The task:
Pull out of the data below the stretch of lines bounded by the one containing "The height and width of the screenshot is (1568, 2353)." and the one containing "Given: Click the delete field trash icon", both bounds included, unchanged.

Records from a dataset:

━━━━━━━━━━

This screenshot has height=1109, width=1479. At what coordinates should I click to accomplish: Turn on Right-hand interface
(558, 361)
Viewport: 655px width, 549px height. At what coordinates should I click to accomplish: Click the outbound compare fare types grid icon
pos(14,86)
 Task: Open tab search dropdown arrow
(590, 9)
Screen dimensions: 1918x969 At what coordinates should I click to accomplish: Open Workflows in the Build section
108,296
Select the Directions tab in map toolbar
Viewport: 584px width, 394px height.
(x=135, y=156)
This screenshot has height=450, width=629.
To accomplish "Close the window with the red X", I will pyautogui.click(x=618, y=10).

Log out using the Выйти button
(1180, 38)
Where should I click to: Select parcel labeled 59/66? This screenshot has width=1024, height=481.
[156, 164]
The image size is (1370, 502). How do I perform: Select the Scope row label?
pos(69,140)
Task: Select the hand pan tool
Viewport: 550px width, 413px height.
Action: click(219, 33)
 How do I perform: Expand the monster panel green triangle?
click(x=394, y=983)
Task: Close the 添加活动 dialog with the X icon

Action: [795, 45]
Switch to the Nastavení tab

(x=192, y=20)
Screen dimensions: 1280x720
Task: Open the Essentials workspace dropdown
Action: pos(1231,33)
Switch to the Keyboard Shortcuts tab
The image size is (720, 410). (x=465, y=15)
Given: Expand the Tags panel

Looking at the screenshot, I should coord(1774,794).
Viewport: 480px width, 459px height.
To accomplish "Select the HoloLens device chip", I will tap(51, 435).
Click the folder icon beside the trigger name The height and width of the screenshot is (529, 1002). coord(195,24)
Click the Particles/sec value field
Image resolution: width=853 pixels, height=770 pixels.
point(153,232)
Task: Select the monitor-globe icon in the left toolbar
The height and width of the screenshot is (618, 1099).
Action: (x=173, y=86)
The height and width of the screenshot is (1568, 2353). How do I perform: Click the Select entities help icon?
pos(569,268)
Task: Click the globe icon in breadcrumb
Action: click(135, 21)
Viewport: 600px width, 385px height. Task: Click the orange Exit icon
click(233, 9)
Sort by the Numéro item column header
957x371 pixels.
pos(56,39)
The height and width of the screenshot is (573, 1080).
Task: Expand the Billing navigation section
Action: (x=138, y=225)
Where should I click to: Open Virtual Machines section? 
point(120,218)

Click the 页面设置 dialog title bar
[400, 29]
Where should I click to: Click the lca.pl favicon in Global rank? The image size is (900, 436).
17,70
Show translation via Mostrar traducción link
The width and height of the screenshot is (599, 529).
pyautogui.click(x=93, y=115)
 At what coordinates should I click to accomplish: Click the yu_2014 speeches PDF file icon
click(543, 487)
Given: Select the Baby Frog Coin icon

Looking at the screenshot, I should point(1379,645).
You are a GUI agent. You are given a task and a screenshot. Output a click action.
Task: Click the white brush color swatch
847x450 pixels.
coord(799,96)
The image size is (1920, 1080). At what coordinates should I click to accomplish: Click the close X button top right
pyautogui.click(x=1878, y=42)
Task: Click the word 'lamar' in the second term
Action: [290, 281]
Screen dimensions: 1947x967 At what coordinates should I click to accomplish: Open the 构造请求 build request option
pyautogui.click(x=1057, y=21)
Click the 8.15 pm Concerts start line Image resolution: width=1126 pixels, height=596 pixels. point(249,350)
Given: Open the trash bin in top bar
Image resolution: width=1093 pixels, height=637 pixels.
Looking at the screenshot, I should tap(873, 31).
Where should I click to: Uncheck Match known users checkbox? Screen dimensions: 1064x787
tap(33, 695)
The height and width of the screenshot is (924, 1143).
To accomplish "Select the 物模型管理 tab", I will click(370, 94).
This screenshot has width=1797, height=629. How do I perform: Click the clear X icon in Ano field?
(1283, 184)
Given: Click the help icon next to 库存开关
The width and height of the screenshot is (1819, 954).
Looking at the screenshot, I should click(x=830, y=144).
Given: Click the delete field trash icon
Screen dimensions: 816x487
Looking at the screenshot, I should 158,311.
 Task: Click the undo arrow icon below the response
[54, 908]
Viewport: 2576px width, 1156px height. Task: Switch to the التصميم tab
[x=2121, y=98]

━━━━━━━━━━

Output below:
The height and width of the screenshot is (1568, 2353). How do I perform: Click the Select entities help icon?
pos(569,268)
Task: Click the globe icon in breadcrumb
Action: click(135, 21)
Viewport: 600px width, 385px height. Task: Click the orange Exit icon
click(233, 9)
Sort by the Numéro item column header
957x371 pixels.
pos(56,39)
The height and width of the screenshot is (573, 1080).
Task: Expand the Billing navigation section
Action: (x=138, y=225)
Where should I click to: Open Virtual Machines section? 
point(120,218)

Click the 页面设置 dialog title bar
[400, 29]
Where should I click to: Click the lca.pl favicon in Global rank? The image size is (900, 436).
17,70
Show translation via Mostrar traducción link
The width and height of the screenshot is (599, 529).
pyautogui.click(x=93, y=115)
 At what coordinates should I click to accomplish: Click the yu_2014 speeches PDF file icon
click(543, 487)
Given: Select the Baby Frog Coin icon

Looking at the screenshot, I should point(1379,645).
You are a GUI agent. You are given a task and a screenshot. Output a click action.
Task: Click the white brush color swatch
847x450 pixels.
coord(799,96)
The image size is (1920, 1080). At what coordinates should I click to accomplish: Click the close X button top right
pyautogui.click(x=1878, y=42)
Task: Click the word 'lamar' in the second term
Action: [290, 281]
Screen dimensions: 1947x967 At what coordinates should I click to accomplish: Open the 构造请求 build request option
pyautogui.click(x=1057, y=21)
Click the 8.15 pm Concerts start line Image resolution: width=1126 pixels, height=596 pixels. point(249,350)
Given: Open the trash bin in top bar
Image resolution: width=1093 pixels, height=637 pixels.
Looking at the screenshot, I should tap(873, 31).
Where should I click to: Uncheck Match known users checkbox? Screen dimensions: 1064x787
tap(33, 695)
The height and width of the screenshot is (924, 1143).
To accomplish "Select the 物模型管理 tab", I will click(370, 94).
This screenshot has width=1797, height=629. How do I perform: Click the clear X icon in Ano field?
(1283, 184)
Given: Click the help icon next to 库存开关
The width and height of the screenshot is (1819, 954).
Looking at the screenshot, I should click(x=830, y=144).
Given: Click the delete field trash icon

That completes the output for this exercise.